* [Task directions]: Your copy must hold all of the data below, unchanged and without images.

Screenshot grounding data
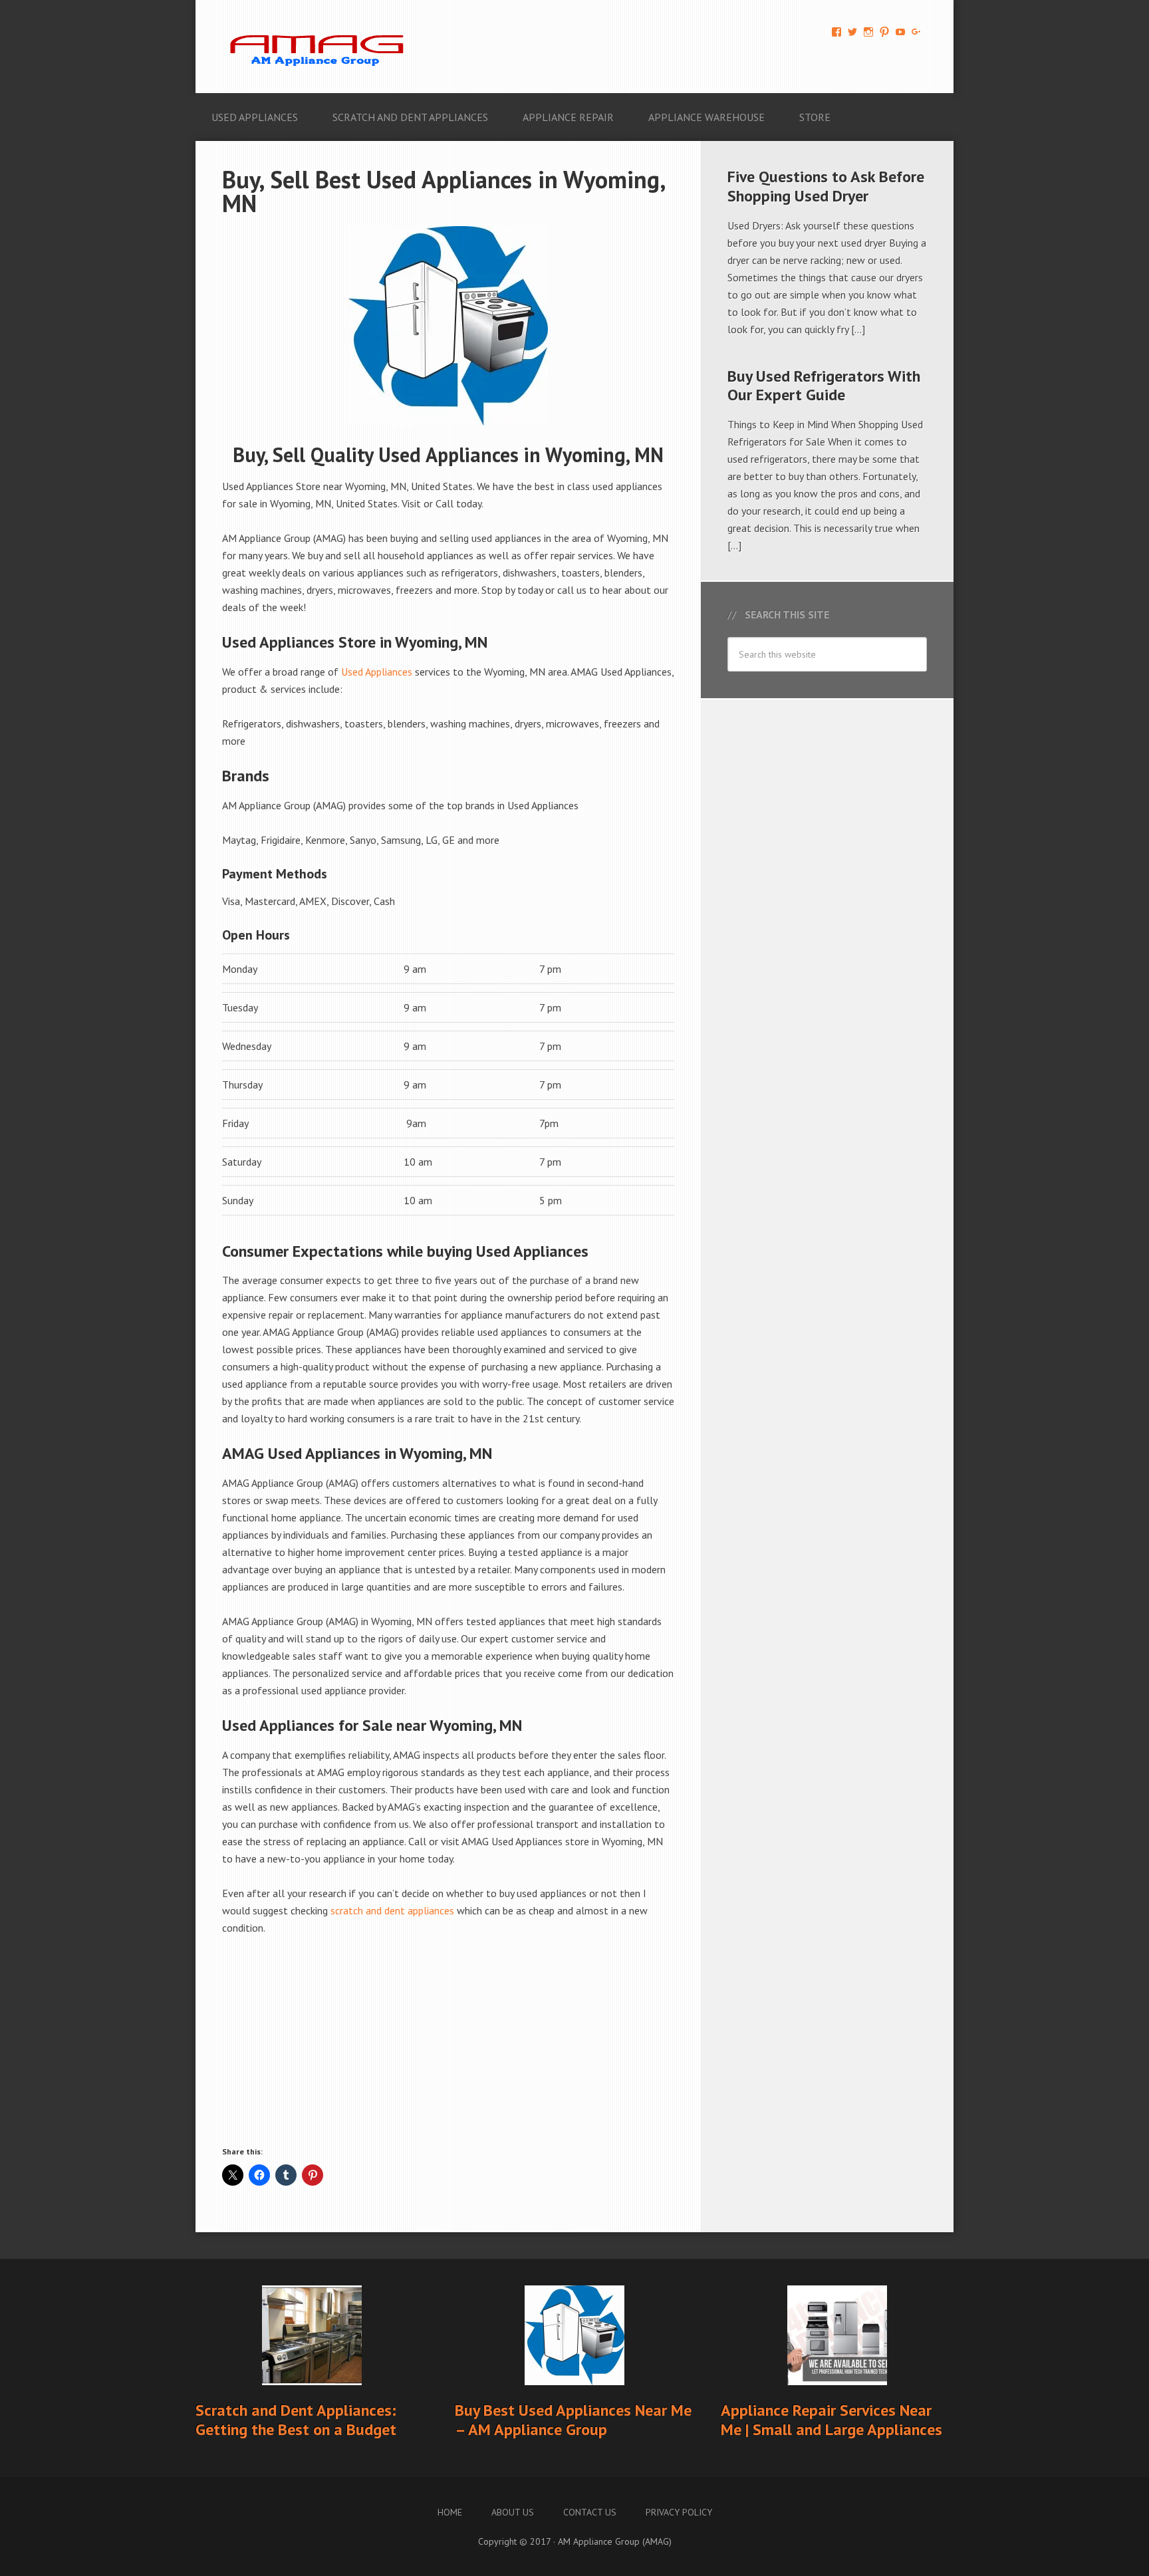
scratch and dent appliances (392, 1910)
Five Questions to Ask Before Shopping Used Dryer (825, 186)
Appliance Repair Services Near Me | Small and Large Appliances (831, 2420)
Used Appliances (376, 671)
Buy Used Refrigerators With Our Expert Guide (823, 386)
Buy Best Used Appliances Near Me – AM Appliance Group (573, 2420)
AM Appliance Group (322, 46)
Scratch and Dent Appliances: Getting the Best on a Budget (295, 2420)
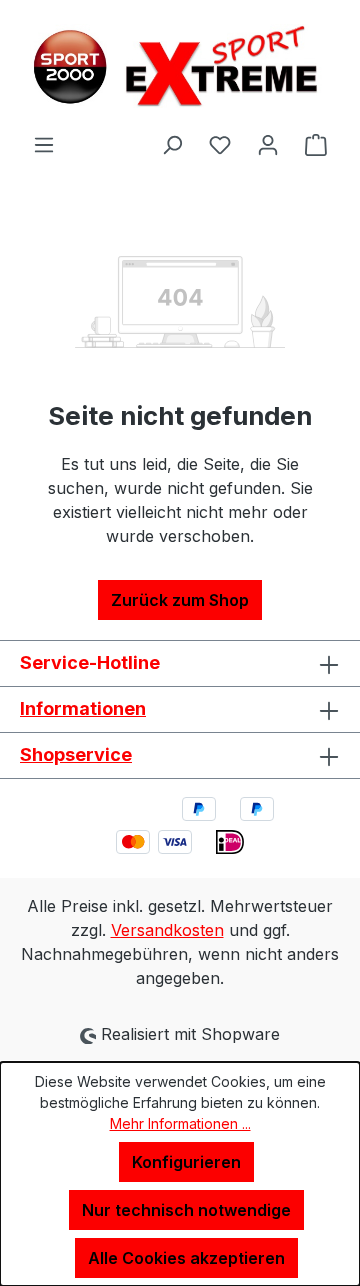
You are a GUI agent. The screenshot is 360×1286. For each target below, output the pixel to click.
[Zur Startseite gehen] (180, 66)
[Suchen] (172, 144)
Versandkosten (167, 930)
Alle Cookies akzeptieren (186, 1258)
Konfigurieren (186, 1162)
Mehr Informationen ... (180, 1123)
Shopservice (76, 754)
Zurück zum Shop (180, 600)
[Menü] (44, 144)
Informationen (83, 708)
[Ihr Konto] (268, 144)
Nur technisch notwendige (186, 1210)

* [Task answer]:
scratch and dent appliances (392, 1910)
Five Questions to Ask Before Shopping Used Dryer (825, 186)
Appliance Repair Services Near Me | Small and Large Appliances (831, 2420)
Used Appliances (376, 671)
Buy Used Refrigerators With Our Expert Guide (823, 386)
Buy Best Used Appliances Near Me – AM Appliance Group (573, 2420)
AM Appliance Group (322, 46)
Scratch and Dent Appliances: Getting the Best on a Budget (295, 2420)
You are a GUI agent. The screenshot is 360×1286. For each target below, output the pixel to click.
[Zur Startseite gehen] (180, 66)
[Suchen] (172, 144)
Versandkosten (167, 930)
Alle Cookies akzeptieren (186, 1258)
Konfigurieren (186, 1162)
Mehr Informationen ... (180, 1123)
Shopservice (76, 754)
Zurück zum Shop (180, 600)
[Menü] (44, 144)
Informationen (83, 708)
[Ihr Konto] (268, 144)
Nur technisch notwendige (186, 1210)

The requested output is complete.